GregoryAkers was called in.

Akers, vice president in charge of the 350 employees in Cisco's "tactical assistance center," led efforts to "stop the bleeding," determine where the attack originated and stop it. "I'll be brought in on new attacks if multiple agencies and customers are involved and orchestrate their response to the situation," he said.

That kind of expertise has vaulted Akers to the forefront of a new national security effort - information warfare.

Two years ago, President Clinton called for industry organizations to help police the communications networks that government and industry increasingly depend on - and which are a tempting target of cyber-attack from thrill-seeking hackers and international terrorists.

The highly publicized denial-of-service attacks against Yahoo! and eBay last February reaffirmed the need for telecommunications companies to cooperate.

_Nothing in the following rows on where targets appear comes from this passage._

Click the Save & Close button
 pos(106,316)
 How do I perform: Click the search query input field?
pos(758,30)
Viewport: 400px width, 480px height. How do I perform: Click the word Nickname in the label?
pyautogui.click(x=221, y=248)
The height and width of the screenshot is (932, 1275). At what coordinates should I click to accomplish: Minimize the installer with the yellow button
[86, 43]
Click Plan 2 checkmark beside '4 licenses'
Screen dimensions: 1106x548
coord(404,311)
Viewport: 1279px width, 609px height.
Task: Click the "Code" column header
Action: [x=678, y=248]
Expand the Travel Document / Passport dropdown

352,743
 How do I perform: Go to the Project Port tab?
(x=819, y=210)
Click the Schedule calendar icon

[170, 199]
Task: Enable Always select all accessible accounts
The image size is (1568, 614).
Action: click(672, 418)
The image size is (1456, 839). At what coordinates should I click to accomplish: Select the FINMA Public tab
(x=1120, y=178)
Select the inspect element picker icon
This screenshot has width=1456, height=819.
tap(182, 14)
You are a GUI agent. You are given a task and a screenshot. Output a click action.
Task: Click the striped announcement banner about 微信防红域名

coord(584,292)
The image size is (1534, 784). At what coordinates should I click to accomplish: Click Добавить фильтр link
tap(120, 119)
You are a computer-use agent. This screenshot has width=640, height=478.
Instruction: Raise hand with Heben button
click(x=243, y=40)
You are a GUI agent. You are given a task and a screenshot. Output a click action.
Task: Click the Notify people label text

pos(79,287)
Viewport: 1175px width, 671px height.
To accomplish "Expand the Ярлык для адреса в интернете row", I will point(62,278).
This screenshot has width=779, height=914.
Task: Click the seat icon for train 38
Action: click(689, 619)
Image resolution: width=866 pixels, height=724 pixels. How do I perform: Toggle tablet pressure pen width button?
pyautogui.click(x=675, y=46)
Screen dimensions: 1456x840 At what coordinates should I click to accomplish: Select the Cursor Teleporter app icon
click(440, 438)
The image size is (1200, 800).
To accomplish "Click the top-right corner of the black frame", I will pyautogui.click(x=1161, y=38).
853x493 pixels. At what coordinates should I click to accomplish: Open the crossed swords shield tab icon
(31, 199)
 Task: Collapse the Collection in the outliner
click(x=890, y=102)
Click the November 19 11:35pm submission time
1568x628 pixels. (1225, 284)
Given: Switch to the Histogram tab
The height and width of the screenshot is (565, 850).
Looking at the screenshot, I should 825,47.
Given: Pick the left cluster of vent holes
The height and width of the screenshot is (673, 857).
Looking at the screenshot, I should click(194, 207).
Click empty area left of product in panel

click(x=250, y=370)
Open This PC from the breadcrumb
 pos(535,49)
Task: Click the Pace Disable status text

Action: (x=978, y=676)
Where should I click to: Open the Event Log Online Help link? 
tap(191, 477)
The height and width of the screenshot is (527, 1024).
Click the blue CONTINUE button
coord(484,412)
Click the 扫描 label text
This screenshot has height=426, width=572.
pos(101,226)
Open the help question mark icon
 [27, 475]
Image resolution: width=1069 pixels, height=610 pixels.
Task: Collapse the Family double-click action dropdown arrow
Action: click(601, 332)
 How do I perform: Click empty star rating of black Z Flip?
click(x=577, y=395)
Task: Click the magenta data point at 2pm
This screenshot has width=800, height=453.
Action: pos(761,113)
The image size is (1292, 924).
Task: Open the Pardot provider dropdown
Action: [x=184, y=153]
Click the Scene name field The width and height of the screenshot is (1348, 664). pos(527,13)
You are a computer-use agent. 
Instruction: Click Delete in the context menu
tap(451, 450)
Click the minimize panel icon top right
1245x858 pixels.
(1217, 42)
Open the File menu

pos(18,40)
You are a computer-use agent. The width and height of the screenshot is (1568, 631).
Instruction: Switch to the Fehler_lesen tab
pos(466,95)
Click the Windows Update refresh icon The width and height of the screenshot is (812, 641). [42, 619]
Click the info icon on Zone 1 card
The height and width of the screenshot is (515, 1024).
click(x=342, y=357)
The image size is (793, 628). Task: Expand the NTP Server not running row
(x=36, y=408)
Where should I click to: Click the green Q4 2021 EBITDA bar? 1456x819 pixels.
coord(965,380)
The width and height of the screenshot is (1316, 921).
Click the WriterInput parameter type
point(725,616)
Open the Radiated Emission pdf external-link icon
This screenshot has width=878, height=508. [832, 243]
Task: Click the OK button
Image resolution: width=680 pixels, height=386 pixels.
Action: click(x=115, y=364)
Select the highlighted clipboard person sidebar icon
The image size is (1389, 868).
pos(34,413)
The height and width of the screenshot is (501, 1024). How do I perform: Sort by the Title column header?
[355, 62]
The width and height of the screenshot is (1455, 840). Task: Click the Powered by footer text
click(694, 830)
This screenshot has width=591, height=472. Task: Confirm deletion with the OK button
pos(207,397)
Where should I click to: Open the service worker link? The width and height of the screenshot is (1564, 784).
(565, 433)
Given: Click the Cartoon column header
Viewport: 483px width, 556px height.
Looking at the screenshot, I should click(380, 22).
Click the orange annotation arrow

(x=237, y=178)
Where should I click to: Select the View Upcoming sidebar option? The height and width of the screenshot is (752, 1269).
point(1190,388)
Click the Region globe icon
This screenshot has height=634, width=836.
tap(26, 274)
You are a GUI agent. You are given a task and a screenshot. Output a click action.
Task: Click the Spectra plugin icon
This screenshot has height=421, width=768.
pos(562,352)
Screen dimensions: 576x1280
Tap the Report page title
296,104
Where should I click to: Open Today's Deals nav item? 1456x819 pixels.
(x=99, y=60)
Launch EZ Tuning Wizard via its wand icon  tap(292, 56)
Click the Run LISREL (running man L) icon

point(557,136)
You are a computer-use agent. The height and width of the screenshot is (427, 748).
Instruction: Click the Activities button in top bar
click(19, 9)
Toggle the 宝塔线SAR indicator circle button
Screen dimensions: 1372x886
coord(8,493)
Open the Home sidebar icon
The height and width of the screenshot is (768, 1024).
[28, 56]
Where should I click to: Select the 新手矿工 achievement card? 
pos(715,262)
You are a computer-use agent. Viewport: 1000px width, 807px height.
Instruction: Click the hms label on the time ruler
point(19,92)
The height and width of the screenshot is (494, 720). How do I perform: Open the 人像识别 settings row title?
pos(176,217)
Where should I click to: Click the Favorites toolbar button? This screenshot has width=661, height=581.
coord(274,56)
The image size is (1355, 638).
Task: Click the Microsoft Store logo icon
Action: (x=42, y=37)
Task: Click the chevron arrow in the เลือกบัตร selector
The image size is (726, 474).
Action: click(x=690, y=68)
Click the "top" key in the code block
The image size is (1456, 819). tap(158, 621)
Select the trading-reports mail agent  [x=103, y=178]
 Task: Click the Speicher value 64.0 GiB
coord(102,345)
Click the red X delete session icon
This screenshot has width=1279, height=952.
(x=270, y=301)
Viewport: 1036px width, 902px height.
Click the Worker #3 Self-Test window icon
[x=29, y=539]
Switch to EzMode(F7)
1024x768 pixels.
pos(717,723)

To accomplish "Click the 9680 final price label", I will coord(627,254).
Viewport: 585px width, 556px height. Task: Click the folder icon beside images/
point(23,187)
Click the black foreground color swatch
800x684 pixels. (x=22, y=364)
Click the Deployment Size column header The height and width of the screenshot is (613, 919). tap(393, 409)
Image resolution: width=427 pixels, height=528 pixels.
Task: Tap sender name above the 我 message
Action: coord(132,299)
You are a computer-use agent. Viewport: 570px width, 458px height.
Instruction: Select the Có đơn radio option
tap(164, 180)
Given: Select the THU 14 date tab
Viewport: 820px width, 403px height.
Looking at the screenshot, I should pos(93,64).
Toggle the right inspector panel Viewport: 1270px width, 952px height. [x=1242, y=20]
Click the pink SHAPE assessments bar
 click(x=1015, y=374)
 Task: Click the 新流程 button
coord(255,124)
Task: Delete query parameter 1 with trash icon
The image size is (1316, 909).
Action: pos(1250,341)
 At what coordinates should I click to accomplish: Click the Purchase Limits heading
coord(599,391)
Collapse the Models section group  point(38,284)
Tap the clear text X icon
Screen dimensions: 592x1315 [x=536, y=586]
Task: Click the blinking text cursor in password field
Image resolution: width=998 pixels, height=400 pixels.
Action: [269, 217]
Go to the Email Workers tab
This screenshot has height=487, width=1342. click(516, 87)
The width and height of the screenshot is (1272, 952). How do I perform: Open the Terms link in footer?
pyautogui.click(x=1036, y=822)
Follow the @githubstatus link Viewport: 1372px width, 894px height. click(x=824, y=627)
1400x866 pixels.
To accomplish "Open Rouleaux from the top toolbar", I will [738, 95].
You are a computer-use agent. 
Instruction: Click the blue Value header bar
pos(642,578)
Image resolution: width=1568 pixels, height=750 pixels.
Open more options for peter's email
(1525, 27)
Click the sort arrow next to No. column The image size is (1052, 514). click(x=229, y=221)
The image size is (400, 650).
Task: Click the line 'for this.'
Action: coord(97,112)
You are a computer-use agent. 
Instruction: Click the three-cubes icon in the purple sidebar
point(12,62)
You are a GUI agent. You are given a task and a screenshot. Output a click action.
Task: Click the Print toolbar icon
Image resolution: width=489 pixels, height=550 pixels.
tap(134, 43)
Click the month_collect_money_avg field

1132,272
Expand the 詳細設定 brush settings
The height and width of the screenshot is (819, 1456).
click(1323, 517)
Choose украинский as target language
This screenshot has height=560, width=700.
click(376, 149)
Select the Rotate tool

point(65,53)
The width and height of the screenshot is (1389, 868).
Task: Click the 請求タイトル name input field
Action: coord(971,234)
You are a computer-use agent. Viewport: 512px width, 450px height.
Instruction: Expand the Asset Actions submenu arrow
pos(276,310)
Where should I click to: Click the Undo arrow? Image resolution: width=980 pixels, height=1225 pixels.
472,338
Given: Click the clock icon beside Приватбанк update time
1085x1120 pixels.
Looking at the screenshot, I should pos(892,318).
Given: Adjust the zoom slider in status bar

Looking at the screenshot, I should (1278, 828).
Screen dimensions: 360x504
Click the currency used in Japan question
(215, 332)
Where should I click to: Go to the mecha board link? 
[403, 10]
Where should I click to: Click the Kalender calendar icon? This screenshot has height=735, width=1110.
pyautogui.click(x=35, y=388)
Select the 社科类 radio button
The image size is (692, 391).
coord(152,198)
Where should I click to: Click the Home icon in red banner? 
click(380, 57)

The Information Technology Information Sharing and Analysis Center, or IT-ISAC, was formed in January.

Akers was tapped to be the vice president of the organization, whose members include the biggest technology companies in the United States.

"Our purpose is to keep the shipping lanes of commerce open," Akers said.

Several similar organizations have been formed in the past for specific industries and the Y2K threat. But IT-ISAC is supposed to be the rapid response team called in when the threat spans the global tangle of communications networks, as well as the competing interests of American companies and U.S. government agencies.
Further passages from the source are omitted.